-- QUOTED PASSAGE start --

PHYS549 GEOMETRY OF GAUGE FIELDS
| Course Code: | 2300549 |
| METU Credit (Theoretical-Laboratory hours/week): | 3 (3.00 - 0.00) |
| ECTS Credit: | 8.0 |
| Department: | Physics |
| Language of Instruction: | English |
| Level of Study: | Graduate |
| Course Coordinator: | Prof.Dr. SEÇKİN KÜRKCÜOĞLU |
| Offered Semester: | Once in several years. |
Course Objectives
The aim of this course is to provide students with a rigorous understanding of the geometric framework underlying gauge theories. Through the study of principal bundles, connections, and curvature, students will learn how gauge-invariant field equations arise from variational principles, culminating in applications to Yang–Mills theory, Dirac fields, and the unification of gauge fields with gravitation.
Course Content
Principal fibber bundles and connections. Curvature and G-valued differential forms. Particle fields and gauge invariant Lagrangians. Principle of least action and Yang-Mills field equations. Free Dirac electron fields. Interactions. Orthonormal frame bundle. Linear connections and Riemannian curvature. Unification of gauge fields and gravitation.

-- QUOTED PASSAGE end --
-- PROVIDED INFORMATION start --

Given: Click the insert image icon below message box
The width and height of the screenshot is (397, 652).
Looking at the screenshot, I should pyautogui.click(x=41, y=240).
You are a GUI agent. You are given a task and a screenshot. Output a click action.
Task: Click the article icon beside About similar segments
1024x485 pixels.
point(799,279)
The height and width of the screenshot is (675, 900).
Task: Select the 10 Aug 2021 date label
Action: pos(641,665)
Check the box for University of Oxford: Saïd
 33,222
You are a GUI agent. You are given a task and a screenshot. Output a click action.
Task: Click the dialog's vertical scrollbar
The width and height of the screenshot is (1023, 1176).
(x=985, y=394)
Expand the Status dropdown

-- PROVIDED INFORMATION end --
-- PROVIDED INFORMATION start --

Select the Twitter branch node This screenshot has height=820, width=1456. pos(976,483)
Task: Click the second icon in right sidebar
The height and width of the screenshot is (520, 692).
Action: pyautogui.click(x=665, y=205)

-- PROVIDED INFORMATION end --

◆ **CHALLENGE**
Can you copy out the PHYS549 course description above in full, word for word?

◆ **PROBLEM SOLUTION**
PHYS549 GEOMETRY OF GAUGE FIELDS
| Course Code: | 2300549 |
| METU Credit (Theoretical-Laboratory hours/week): | 3 (3.00 - 0.00) |
| ECTS Credit: | 8.0 |
| Department: | Physics |
| Language of Instruction: | English |
| Level of Study: | Graduate |
| Course Coordinator: | Prof.Dr. SEÇKİN KÜRKCÜOĞLU |
| Offered Semester: | Once in several years. |
Course Objectives
The aim of this course is to provide students with a rigorous understanding of the geometric framework underlying gauge theories. Through the study of principal bundles, connections, and curvature, students will learn how gauge-invariant field equations arise from variational principles, culminating in applications to Yang–Mills theory, Dirac fields, and the unification of gauge fields with gravitation.
Course Content
Principal fibber bundles and connections. Curvature and G-valued differential forms. Particle fields and gauge invariant Lagrangians. Principle of least action and Yang-Mills field equations. Free Dirac electron fields. Interactions. Orthonormal frame bundle. Linear connections and Riemannian curvature. Unification of gauge fields and gravitation.